As far as I know, you can share the host's RAM as long as it is page-locked (pinned) memory. In that case, data transfer will be much faster because you don't need to explicitly transfer data, you just need to make sure that your synchronize your work (with cudaDeviceSynchronize
for instance, if using CUDA).
Now, for this question:
I am just wondering, if the total memory (all the variables and all the arrays) in my kernel hits 6 GB of the GPU RAM, can I somehow use the CPU’s one?

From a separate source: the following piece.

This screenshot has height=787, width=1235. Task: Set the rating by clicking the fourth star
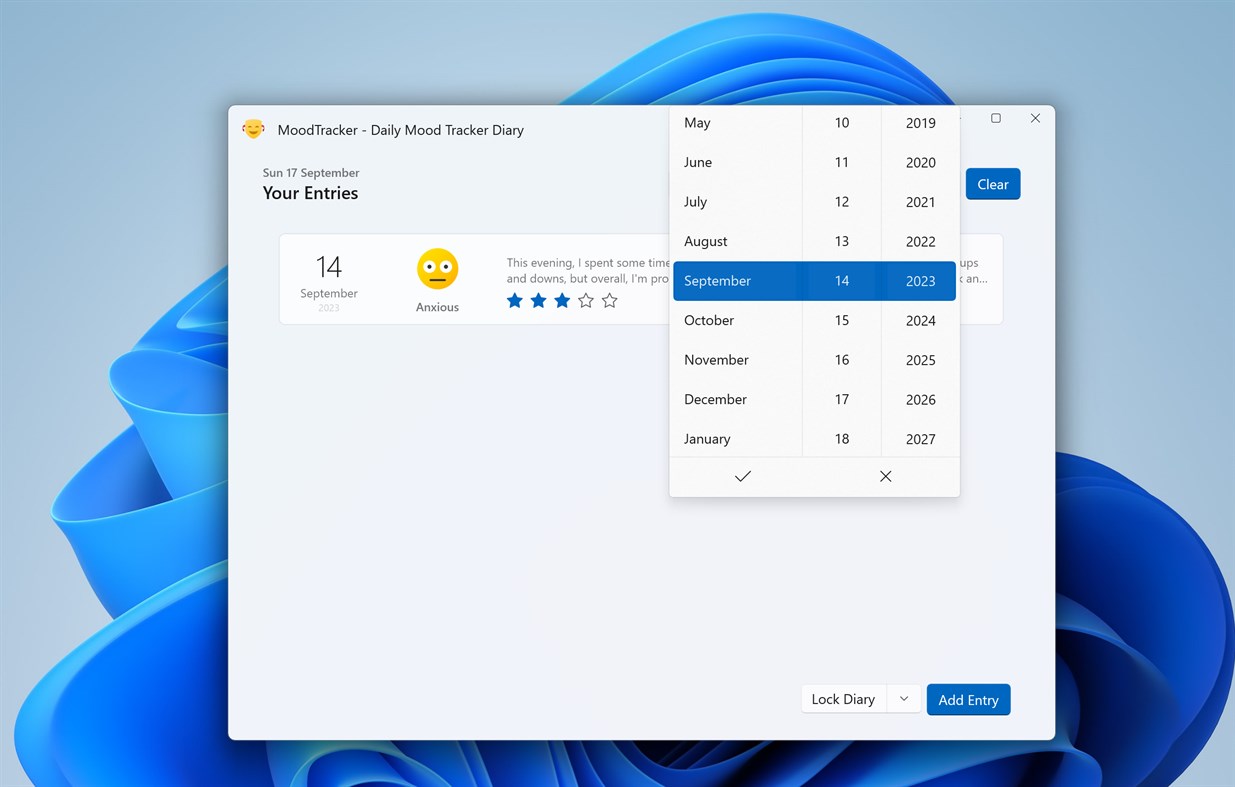click(585, 300)
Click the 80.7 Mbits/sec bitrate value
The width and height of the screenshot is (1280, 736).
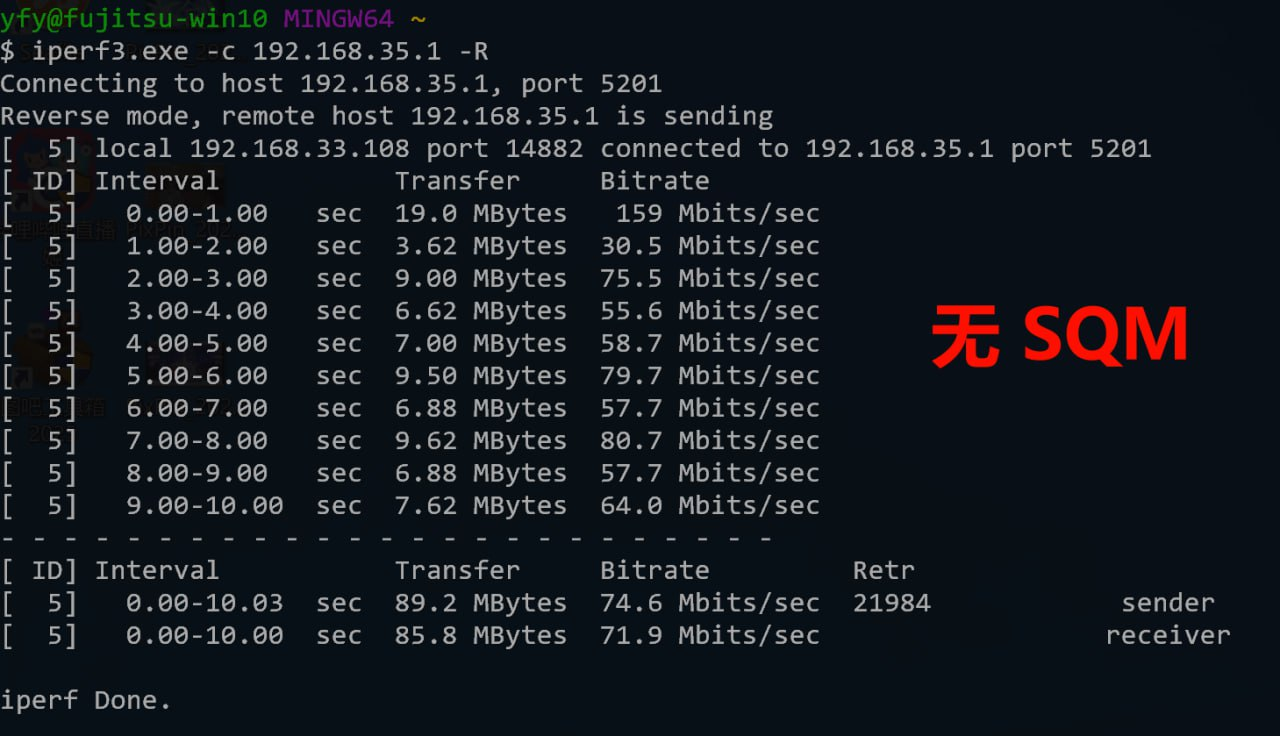coord(709,441)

I don't know if there is a way to "extend" the GPU memory. I don't think the GPU can use pinned memory that is bigger than its own, but I am not certain. What I think you could do in this case is to work in batches. Can your work be distributed so that you only work on 6gb at a time, save the result, and work on another 6gb? In that case, then working in batches might be a solution.
For example, you could implement a simple batching scheme like this:
int main() {
float *hst_ptr = nullptr;
float *dev_ptr = nullptr;
size_t ns = 128; // 128 elements in this example
size_t data_size = ns * sizeof(*hst_ptr);
cudaHostAlloc((void**)&hst_ptr, data_size, cudaHostAllocMapped);
cudaHostGetDevicePointer(&dev_ptr, hst_ptr, 0);
// say that we want to work on 4 batches of 128 elements
for (size_t cnt = 0; cnt < 4; ++cnt) {
populate_data(hst_ptr); // read from another array in ram
kernel<<<1, ns>>>(dev_ptr);
cudaDeviceSynchronize();
save_data(hst_ptr); // write to another array in ram
}
cudaFreeHost(hst_ptr);
}